O processo revela, segundo o ministro, a existência de culpa da vítima, paralelamente à culpa da concessionária. Com base nessas conclusões, a Turma condenou a empresa a pagar pela metade os danos materiais e morais, cujo valor ainda será apurado.

Os Embargos de Divergência ficaram assim ementado:

EMBARGOS DE DIVERGÊNCIA EM RECURSO ESPECIAL. ACIDENTE FERROVIÁRIO. VÍTIMA FATAL. CULPA EXCLUSIVA DA VÍTIMA. ROMPIMENTO DE NEXO DE CAUSALIDADE. AUSÊNCIA DE RESPONSABILIDADE DA CONCESSIONÁRIA. RECURSO REPETITIVO N° 1.210.064⁄SP.

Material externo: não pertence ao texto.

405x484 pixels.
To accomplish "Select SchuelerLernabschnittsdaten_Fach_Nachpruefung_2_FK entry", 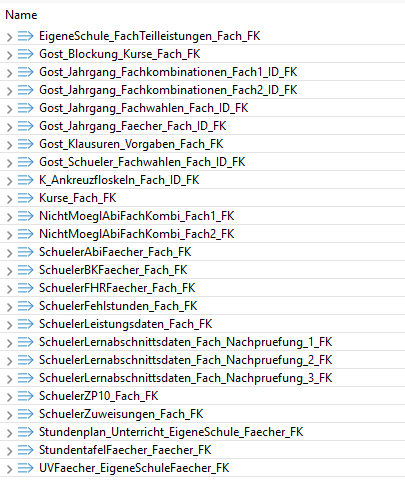I will [x=202, y=360].
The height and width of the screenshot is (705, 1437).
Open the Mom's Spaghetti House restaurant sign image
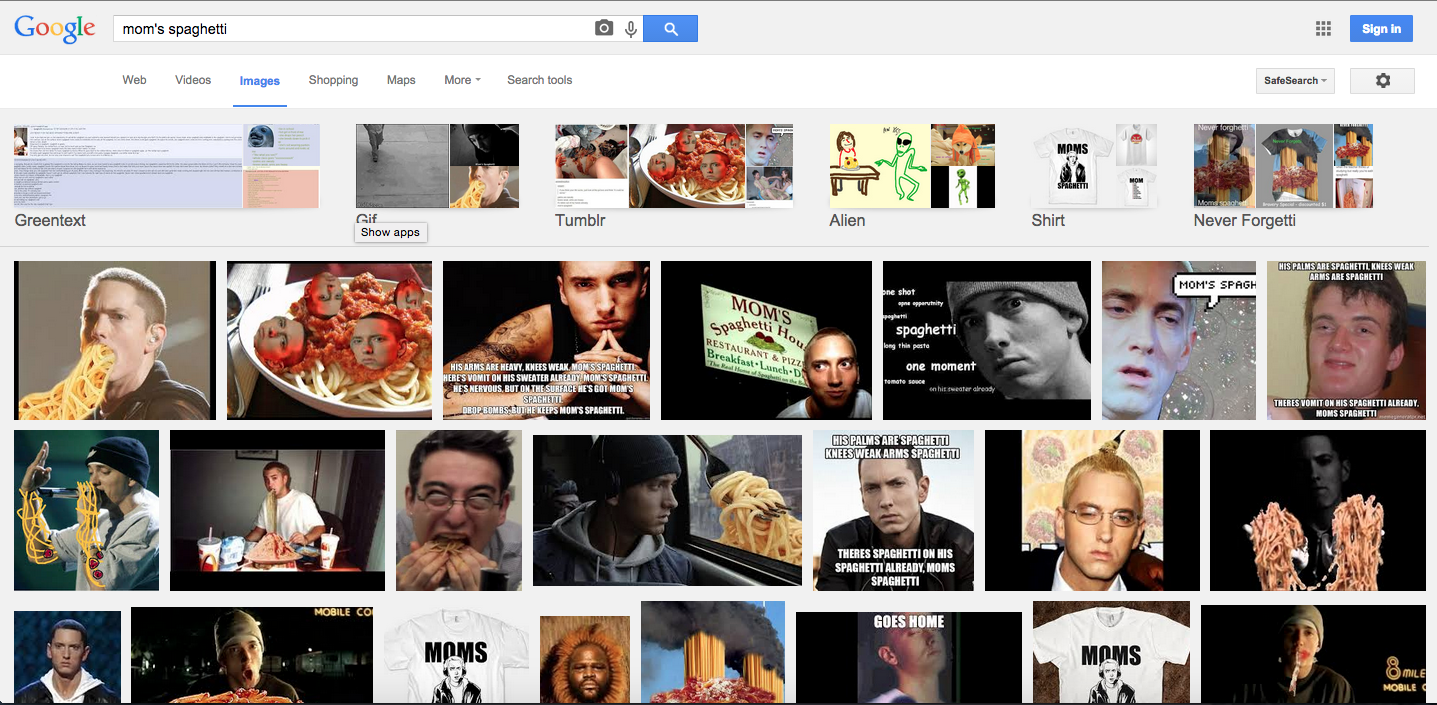pyautogui.click(x=766, y=340)
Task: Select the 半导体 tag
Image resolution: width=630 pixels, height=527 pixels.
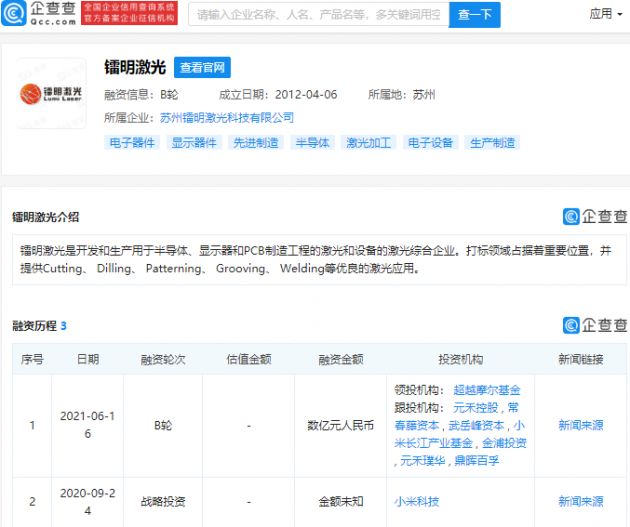Action: click(x=311, y=143)
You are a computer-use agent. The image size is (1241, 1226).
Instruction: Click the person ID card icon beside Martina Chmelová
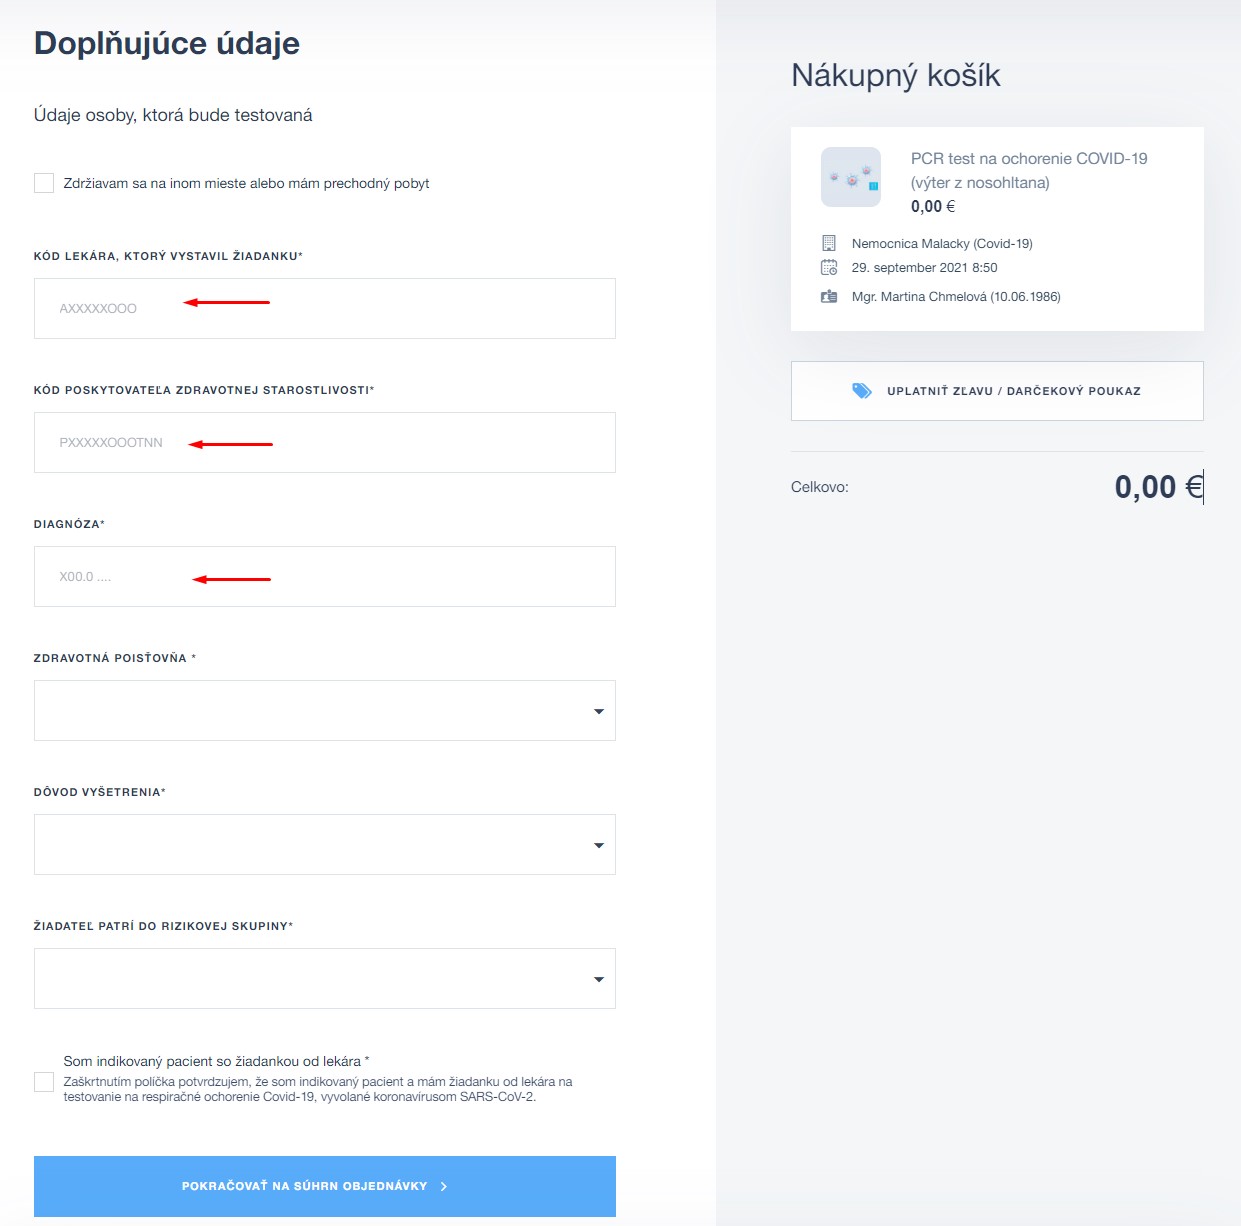tap(829, 297)
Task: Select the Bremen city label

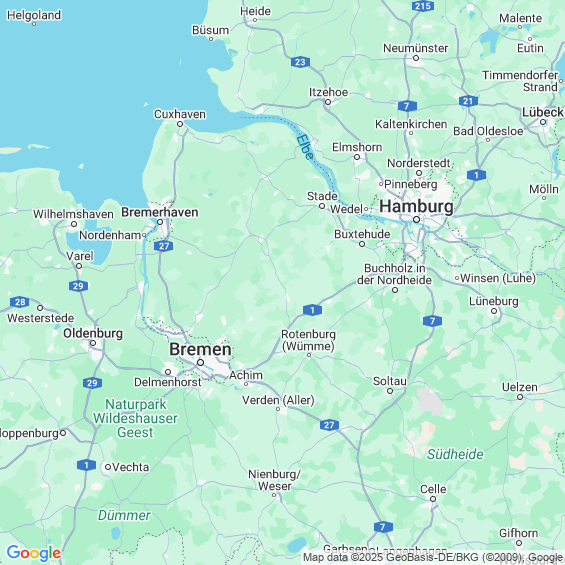Action: [200, 349]
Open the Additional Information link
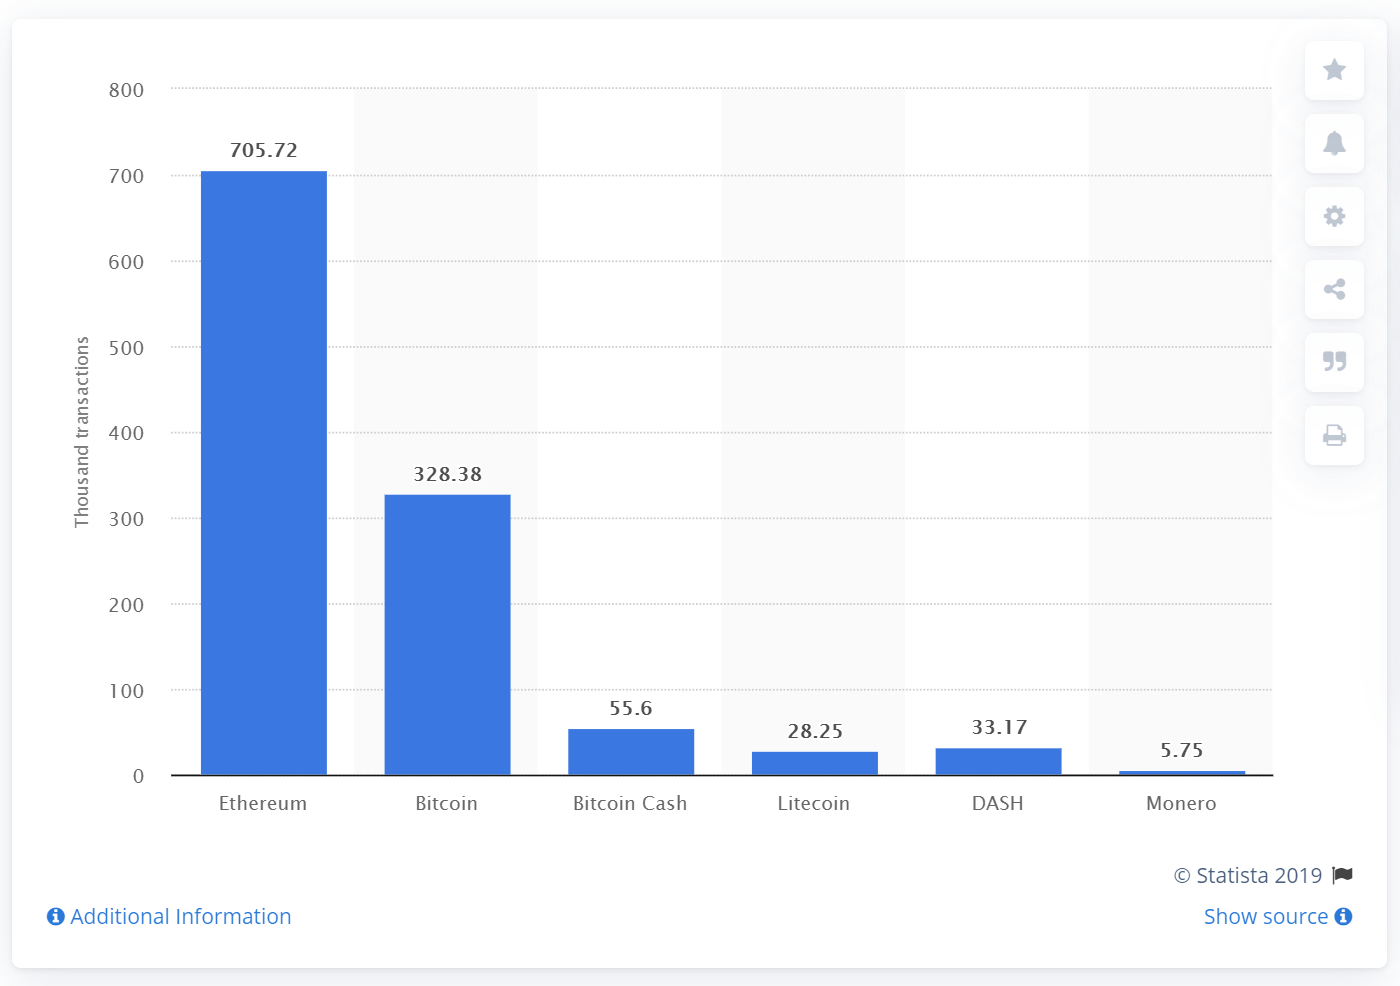The image size is (1400, 986). click(180, 916)
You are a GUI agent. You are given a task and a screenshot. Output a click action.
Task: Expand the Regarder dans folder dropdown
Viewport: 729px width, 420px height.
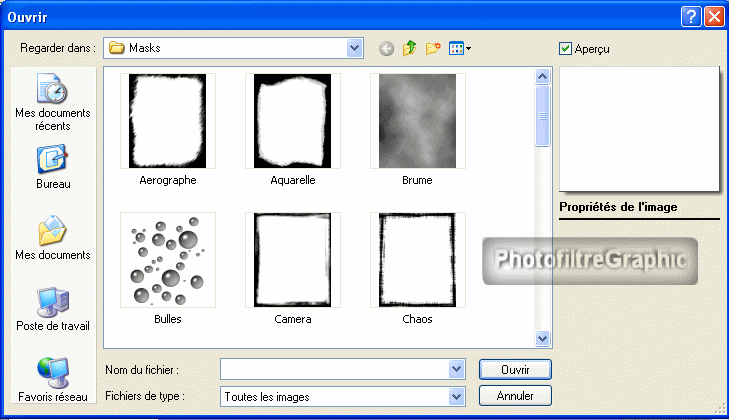(354, 47)
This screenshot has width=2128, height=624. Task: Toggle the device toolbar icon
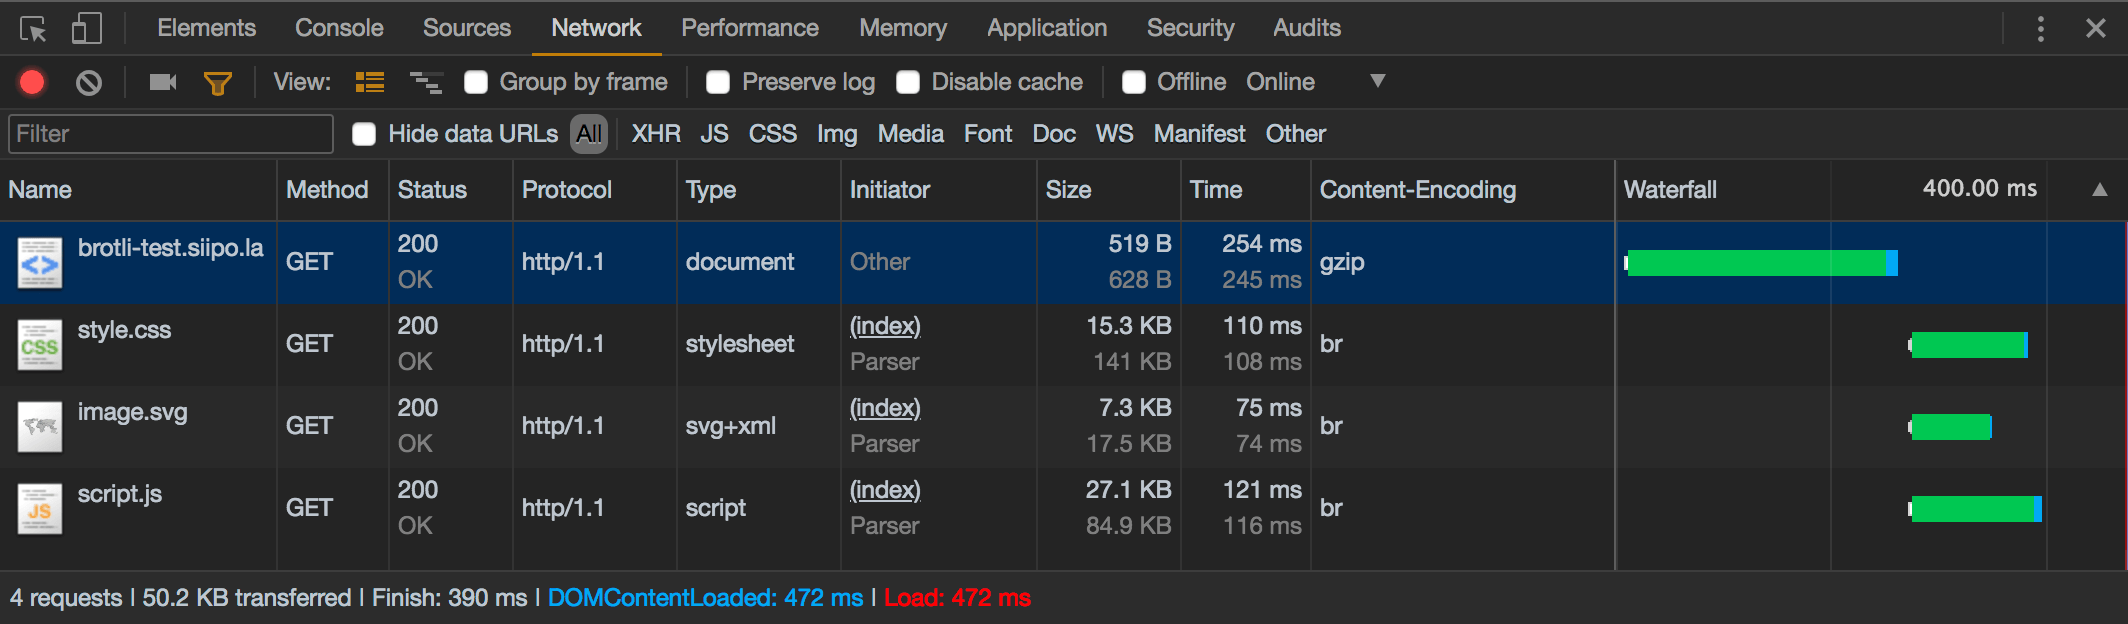[x=86, y=29]
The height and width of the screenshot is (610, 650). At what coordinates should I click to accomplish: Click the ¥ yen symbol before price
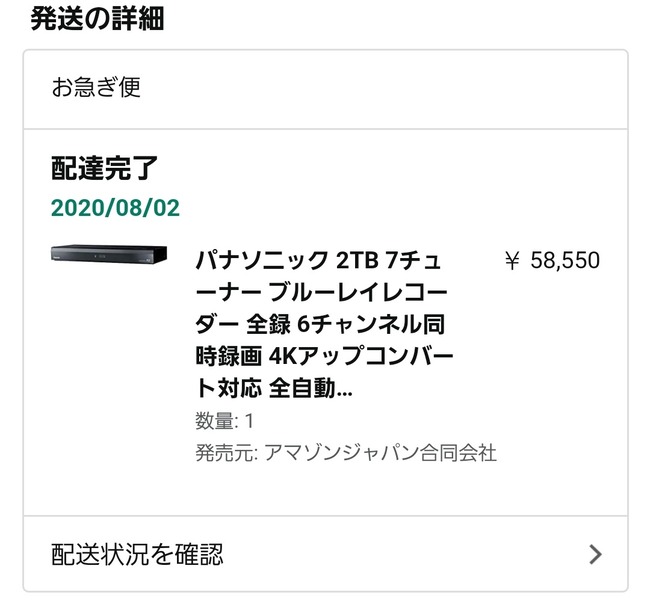[x=512, y=261]
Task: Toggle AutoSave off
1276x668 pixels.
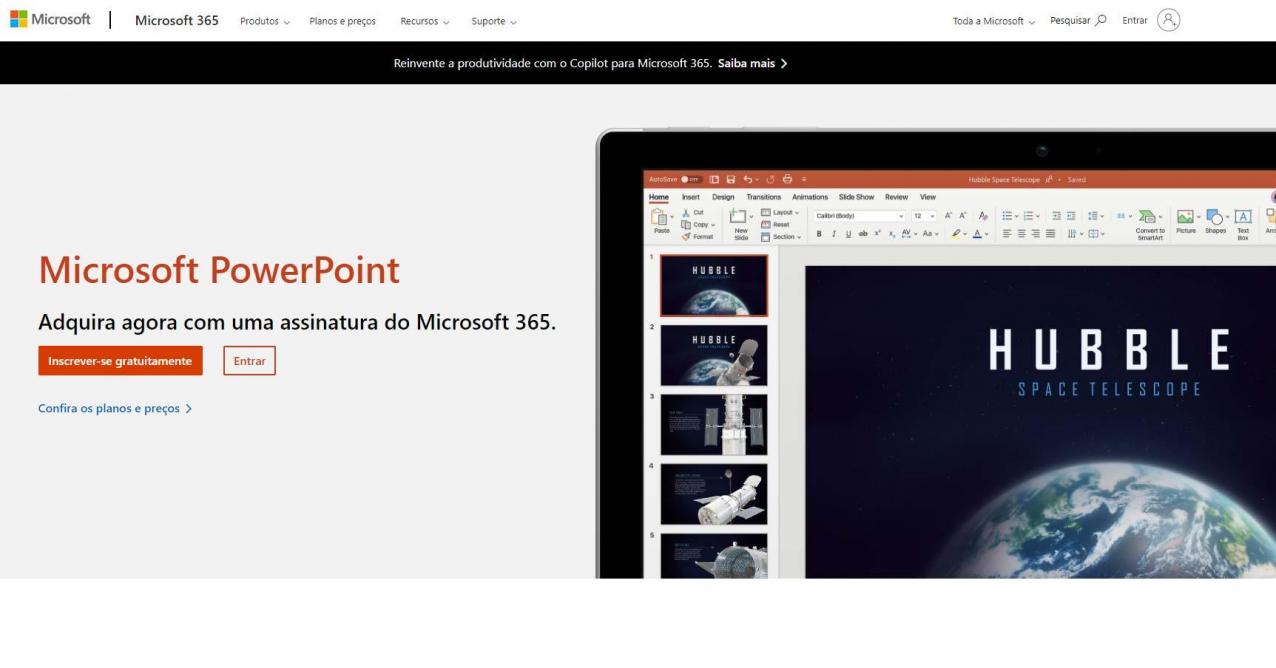Action: point(691,179)
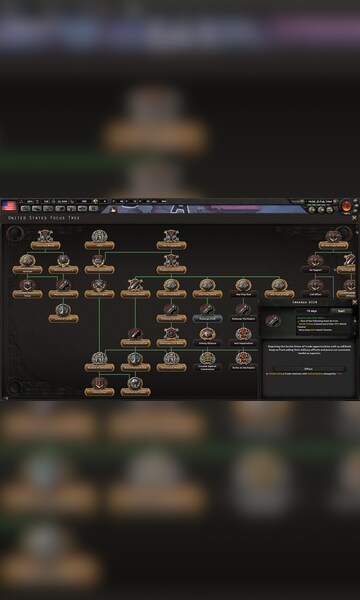Close the United States Focus Tree window
Image resolution: width=360 pixels, height=600 pixels.
tap(355, 218)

1. Nos termos do entendimento adotado quando do julgamento do REsp n° 1.210.064⁄SP, sob o rito dos recursos especiais repetitivos, ainda que haja omissão por parte da concessionária de serviço de transporte ferroviário no dever de sinalizar, cercar e fiscalizar o acesso à via, sua responsabilidade civil é afastada no caso de culpa exclusiva da vítima.
2. Em hipótese como a presente, em que a instância ordinária concluiu que a vítima estava deitada em cima dos trilhos, logo após uma curva, de madrugada, em atitude imprevisível para o maquinista, “o agente – aparentemente causador do dano – é mero instrumento para sua ocorrência”, configurando-se excludente de responsabilidade da concessionária.
3. Embargos de divergência providos.
A Ementa principal ficou assim:
CIVIL. RECURSO ESPECIAL. AÇÃO DE INDENIZAÇÃO. DANOS MATERIAIS E MORAIS. ATROPELAMENTO EM VIA FÉRREA. CONFIGURAÇÃO DA CULPA CONCORRENTE. PRECEDENTES DA CORTE.
1. A orientação pacífica das Turmas que compõem a 2ª Seção é no sentido de que a culpa da prestadora do serviço de transporte ferroviário configura-se no caso de atropelamento de transeunte na via férrea quando existente omissão ou negligência do dever de vedação física das faixas de domínio da ferrovia com muros e cercas bem como da sinalização e da fiscalização dessas medidas garantidoras da segurança na circulação da população (REsp nº 1.210.064⁄SP, Rel. Ministro LUIS FELIPE SALOMÃO, Segunda Seção, DJe 31⁄8⁄2012).
2. A jurisprudência e a doutrina entendem que somente a ação consciente ou imprudente capaz, por si só, de afastar a causalidade entre a ação ou omissão do agente e o resultado lesivo é motivo para o afastamento do nexo causal.
3. Havendo culpa concorrente, as indenizações por danos materiais e morais devem ser fixadas pelo critério da proporcionalidade.
4. Recurso especial parcialmente provido.